Pour Les Experts, cependant, c’est un véritable naufrage. Un torpillage en règle. Une agression en bande organisée. La faute à des scénarios médiocres, d’une part, mais surtout à la performance cataclysmique de nanardise de l’acteur principal : David Caruso, alias Horatio Caine. L’idée pouvait séduire : après les scènes nocturnes des Experts à Las Vegas, voici le soleil éclatant de la Floride ; après les intrigues tortueuses, parfois même psychologiques, des crimes, voici le strass, les paillettes et le botox du grand banditisme international, des trafics d’armes et de drogues. Aucun risque de confondre les deux univers : avec sa photo éblouissante toute en teintes jaunes et oranges, Les Experts : Miami est visuellement reconnaissable en quelques secondes, même si on a raté le générique de début. On perd malheureusement en route la qualité des scénarios. Autant prévenir tout de suite : ici, c’est du grand n’importe quoi décomplexé, sans souci de réalisme ou de cohérence. Seulement un prétexte pour le Horatio Caine Show.

Horatio Caine. Le nom est lâché.

Une sorte de Rick Hunter avec lunettes noires et mains sur les hanches, interprété par l’acteur le moins expressif depuis Charles Bronson, Chuck Norris et Steven Siegal (réunis). Un modèle pour tous les mauvais comédiens du monde. Une icône du nanar policier des années 2000. David Caruso avait connu une gloire instantanée en 1993 avec la première saison de NYPD Blue, son Golden Globe lui monte alors à la tête (il n’est jamais redescendu, d’ailleurs) et il quitte aussitôt la série pour conquérir le grand écran. Mal lui en prit : sa carrière cinématographique est un tel désastre qu’on en rit à gorge déployée dans le premier épisode de South Park (en ordonnant à son frère de sauter d’une navette spatiale en plein vol, Kyle lui dit d’ « imiter la carrière de David Caruso »). Alors qu’il était tout près de raccrocher les gants et d’ouvrir un magasin en Floride, la production des Experts : Miami le rattrape au vol et lui offre le rôle du chef de l’équipe de jour de la police scientifique de Miami. Miracle : le public se rue en masse devant son petit écran, malgré les regards catastrophés de la critique unanime.

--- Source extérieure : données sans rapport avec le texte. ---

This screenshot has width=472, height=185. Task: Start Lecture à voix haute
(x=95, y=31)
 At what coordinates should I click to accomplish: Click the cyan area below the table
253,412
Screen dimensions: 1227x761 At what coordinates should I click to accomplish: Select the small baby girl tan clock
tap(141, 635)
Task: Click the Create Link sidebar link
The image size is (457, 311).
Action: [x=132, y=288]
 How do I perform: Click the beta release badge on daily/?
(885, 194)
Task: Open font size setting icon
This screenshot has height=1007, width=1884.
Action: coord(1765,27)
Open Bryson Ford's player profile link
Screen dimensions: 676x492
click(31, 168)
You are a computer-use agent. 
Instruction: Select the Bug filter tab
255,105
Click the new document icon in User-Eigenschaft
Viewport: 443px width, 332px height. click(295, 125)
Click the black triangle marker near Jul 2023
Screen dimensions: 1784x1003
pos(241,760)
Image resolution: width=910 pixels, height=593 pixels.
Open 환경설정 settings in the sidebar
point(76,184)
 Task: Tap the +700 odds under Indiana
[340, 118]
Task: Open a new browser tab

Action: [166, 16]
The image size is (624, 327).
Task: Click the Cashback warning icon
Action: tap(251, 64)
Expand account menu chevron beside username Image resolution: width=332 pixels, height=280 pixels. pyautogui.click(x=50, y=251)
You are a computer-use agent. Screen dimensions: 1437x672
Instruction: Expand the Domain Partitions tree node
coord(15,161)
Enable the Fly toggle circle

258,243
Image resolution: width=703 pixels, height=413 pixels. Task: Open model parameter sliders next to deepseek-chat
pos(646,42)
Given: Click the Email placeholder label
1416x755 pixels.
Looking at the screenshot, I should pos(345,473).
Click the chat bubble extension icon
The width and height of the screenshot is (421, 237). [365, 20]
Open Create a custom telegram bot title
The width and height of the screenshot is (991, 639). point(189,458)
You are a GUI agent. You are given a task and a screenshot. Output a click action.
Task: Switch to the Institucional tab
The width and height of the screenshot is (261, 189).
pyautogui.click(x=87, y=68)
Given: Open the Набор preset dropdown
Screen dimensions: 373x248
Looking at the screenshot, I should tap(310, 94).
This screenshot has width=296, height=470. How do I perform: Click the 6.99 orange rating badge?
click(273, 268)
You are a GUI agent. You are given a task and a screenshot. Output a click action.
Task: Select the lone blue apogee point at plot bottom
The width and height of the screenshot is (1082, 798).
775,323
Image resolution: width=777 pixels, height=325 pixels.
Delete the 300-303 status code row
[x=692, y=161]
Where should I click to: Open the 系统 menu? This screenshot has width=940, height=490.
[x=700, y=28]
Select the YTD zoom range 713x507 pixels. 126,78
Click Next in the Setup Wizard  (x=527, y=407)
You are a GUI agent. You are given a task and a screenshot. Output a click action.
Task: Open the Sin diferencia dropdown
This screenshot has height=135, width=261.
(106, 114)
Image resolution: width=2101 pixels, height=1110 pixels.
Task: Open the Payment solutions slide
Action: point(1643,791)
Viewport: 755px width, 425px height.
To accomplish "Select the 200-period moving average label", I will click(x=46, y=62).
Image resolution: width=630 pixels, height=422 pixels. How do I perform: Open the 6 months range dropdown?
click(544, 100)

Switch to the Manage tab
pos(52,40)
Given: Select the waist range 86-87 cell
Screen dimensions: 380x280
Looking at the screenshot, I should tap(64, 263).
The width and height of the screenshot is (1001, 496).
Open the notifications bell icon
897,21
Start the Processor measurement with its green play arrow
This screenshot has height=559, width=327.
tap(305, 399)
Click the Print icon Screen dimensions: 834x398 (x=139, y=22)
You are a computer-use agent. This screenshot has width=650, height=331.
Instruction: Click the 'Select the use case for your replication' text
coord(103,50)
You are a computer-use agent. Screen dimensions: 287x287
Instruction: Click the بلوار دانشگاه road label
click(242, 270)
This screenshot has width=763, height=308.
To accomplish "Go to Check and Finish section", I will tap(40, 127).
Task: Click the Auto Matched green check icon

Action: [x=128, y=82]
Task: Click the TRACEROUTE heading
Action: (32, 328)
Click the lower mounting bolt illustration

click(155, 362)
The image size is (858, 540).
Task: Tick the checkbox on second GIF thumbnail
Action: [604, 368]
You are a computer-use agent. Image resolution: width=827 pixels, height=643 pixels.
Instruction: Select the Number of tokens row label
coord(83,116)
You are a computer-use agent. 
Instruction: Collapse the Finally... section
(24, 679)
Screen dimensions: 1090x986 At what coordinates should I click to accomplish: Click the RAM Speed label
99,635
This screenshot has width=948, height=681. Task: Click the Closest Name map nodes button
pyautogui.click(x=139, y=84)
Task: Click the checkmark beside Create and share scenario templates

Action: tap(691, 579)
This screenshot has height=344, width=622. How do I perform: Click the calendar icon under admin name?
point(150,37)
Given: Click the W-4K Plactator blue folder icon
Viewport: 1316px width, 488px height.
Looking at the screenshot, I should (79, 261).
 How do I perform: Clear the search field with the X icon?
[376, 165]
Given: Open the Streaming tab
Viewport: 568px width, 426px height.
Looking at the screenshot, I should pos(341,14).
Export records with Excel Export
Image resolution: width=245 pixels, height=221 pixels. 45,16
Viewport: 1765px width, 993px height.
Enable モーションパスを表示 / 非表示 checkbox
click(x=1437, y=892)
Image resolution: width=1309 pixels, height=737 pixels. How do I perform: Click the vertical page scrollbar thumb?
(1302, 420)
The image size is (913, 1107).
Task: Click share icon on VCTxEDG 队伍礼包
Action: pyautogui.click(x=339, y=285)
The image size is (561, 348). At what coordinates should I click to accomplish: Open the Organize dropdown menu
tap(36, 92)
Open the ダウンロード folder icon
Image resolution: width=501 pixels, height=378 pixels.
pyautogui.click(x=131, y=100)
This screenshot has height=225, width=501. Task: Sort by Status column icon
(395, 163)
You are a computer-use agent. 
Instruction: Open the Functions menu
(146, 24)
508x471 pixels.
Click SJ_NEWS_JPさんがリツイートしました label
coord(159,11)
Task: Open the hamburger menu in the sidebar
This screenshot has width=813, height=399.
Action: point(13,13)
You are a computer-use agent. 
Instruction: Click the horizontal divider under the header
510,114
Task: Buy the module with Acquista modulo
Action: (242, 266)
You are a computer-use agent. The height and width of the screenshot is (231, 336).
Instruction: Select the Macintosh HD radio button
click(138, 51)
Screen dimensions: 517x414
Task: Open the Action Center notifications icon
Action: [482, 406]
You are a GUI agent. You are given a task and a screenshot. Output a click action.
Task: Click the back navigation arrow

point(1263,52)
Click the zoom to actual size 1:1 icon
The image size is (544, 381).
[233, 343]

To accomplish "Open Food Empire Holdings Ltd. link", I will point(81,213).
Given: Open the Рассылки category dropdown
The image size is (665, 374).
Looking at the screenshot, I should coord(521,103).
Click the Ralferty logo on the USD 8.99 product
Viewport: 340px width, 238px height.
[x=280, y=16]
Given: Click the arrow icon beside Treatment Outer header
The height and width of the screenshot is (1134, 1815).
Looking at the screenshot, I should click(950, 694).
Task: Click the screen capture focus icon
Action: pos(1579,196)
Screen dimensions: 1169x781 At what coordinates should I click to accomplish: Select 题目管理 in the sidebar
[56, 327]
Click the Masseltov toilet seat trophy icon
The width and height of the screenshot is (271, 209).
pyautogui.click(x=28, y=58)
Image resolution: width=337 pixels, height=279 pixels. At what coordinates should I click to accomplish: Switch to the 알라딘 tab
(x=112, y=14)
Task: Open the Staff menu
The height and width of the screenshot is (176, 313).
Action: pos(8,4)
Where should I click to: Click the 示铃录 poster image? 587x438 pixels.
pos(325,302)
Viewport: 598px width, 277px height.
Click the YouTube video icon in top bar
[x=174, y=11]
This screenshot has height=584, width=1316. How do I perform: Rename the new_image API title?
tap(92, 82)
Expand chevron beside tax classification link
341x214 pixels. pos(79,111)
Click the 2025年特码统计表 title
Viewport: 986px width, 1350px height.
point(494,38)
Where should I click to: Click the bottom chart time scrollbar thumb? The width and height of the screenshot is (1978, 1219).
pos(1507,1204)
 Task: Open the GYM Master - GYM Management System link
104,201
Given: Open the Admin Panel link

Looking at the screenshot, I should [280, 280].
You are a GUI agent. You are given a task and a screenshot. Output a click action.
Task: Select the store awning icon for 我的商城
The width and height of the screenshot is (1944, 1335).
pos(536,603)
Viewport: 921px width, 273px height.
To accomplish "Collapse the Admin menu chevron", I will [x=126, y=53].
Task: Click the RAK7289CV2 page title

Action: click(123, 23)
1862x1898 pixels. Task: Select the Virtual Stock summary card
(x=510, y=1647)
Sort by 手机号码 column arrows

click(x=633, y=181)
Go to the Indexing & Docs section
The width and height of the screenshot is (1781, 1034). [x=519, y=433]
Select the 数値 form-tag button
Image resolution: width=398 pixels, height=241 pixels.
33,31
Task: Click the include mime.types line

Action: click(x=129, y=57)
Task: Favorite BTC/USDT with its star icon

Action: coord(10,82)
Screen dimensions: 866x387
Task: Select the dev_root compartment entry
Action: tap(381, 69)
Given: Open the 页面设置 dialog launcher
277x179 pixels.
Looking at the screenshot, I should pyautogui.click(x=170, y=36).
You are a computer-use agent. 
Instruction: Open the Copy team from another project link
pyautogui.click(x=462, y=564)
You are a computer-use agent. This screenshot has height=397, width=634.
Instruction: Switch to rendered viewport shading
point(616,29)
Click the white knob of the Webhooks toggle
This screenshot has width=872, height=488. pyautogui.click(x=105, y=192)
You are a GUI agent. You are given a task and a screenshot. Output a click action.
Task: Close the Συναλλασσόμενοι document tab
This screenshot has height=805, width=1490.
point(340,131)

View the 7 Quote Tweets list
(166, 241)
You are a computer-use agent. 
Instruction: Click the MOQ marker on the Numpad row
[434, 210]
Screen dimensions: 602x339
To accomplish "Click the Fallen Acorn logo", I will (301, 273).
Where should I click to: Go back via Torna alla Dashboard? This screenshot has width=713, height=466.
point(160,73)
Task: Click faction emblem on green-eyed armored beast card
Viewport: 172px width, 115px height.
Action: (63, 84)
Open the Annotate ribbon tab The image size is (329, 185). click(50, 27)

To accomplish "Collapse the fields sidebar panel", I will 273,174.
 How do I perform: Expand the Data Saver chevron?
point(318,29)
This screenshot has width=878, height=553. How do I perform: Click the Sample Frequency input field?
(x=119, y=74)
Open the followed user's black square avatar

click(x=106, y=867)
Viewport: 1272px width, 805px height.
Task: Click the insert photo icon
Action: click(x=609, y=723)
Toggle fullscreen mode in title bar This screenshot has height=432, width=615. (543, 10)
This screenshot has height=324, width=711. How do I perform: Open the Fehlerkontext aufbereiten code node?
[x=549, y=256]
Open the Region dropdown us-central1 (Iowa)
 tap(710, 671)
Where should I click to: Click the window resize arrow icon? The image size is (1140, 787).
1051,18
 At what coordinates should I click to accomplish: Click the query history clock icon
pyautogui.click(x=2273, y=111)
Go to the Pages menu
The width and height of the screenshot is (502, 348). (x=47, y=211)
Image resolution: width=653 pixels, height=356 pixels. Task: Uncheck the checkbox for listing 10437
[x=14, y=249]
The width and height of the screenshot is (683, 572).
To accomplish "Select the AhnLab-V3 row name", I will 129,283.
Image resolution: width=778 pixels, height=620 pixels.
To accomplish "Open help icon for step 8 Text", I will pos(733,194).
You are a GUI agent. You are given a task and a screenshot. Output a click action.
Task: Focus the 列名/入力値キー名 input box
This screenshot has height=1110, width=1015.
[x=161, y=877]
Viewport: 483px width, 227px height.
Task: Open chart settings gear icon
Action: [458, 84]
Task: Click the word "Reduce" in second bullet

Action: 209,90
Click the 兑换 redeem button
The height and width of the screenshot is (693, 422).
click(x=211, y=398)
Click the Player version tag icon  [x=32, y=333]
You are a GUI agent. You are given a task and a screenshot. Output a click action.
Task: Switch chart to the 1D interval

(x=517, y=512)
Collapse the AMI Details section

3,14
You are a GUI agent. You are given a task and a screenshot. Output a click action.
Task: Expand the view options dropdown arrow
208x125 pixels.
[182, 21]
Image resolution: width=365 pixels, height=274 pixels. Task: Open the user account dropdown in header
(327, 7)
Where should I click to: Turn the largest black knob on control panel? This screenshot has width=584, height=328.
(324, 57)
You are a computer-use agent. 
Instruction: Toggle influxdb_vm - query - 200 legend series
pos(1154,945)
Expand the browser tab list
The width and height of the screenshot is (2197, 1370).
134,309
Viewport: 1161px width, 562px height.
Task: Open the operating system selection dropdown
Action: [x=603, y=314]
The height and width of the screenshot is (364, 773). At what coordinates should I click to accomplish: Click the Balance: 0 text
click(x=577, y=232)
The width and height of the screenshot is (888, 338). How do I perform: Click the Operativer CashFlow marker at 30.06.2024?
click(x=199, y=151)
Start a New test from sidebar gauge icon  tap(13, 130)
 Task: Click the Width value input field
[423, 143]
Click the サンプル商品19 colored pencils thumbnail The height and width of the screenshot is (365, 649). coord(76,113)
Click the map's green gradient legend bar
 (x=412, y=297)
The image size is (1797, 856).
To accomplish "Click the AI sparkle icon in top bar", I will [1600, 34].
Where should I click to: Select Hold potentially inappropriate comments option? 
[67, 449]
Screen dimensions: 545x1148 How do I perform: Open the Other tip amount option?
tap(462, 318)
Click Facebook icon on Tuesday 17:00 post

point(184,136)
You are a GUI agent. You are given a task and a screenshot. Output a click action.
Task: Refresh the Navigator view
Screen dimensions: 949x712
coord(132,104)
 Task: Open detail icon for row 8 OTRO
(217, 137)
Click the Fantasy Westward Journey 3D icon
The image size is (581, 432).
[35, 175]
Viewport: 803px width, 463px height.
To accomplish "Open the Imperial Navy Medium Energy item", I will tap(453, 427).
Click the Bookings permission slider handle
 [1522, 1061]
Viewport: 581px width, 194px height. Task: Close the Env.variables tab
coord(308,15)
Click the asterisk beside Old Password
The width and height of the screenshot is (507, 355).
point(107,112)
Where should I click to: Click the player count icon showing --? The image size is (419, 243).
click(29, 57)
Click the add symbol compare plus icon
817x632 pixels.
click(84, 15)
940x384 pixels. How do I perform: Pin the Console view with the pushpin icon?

Alors que les autres « Experts », à Las Vegas comme à Manhattan, sont des scientifiques et des techniciens, qui n’utilisent qu’exceptionnellement la force, Horatio Caine est un homme d’action.
En blouse, il ne ressemble à rien, visiblement mal à l’aise. Il lui faut un costume noir, des lunettes de la même couleur qu’il enlève et rechausse pour ponctuer ses phrases avec une hilarante régularité de métronome, et un gros calibre au bout du bras. Un dur, un vrai, avec pour seule variante aux sourcils froncés et aux traits dures de l’enquêteur implacable, le regard de cocker triste de l’homme blessé, qui le cache mais qui souffre (faut dire qu’il est amoureux de sa belle-sœur, le pauvre).

Deux expressions faciales, pas une de plus. Et ça fait presque dix ans que cela dure. Du métier de policier (et d’acteur), David Caruso ne connait apparemment que ses VHS de l’Inspecteur Harry. Sur les Internets, Horatio Caine est devenu une légende, source de multiples parodies : on relève principalement ses invraisemblables tics de comportement (le jeu de lunettes, l’attitude badass constante et caricaturale) et son recours systématiques à des one-liners, petites phrases censément ironiques ; notamment pour conclure chaque prégénérique.
Les créations moqueuses des internautes sont bien entendu beaucoup plus drôles que l’original. Irrésistiblement nanar lorsqu’on le découvre, Horatio Caine tourne inexorablement au navet avec le temps et la répétition jusqu’à l’absurde des mêmes formules.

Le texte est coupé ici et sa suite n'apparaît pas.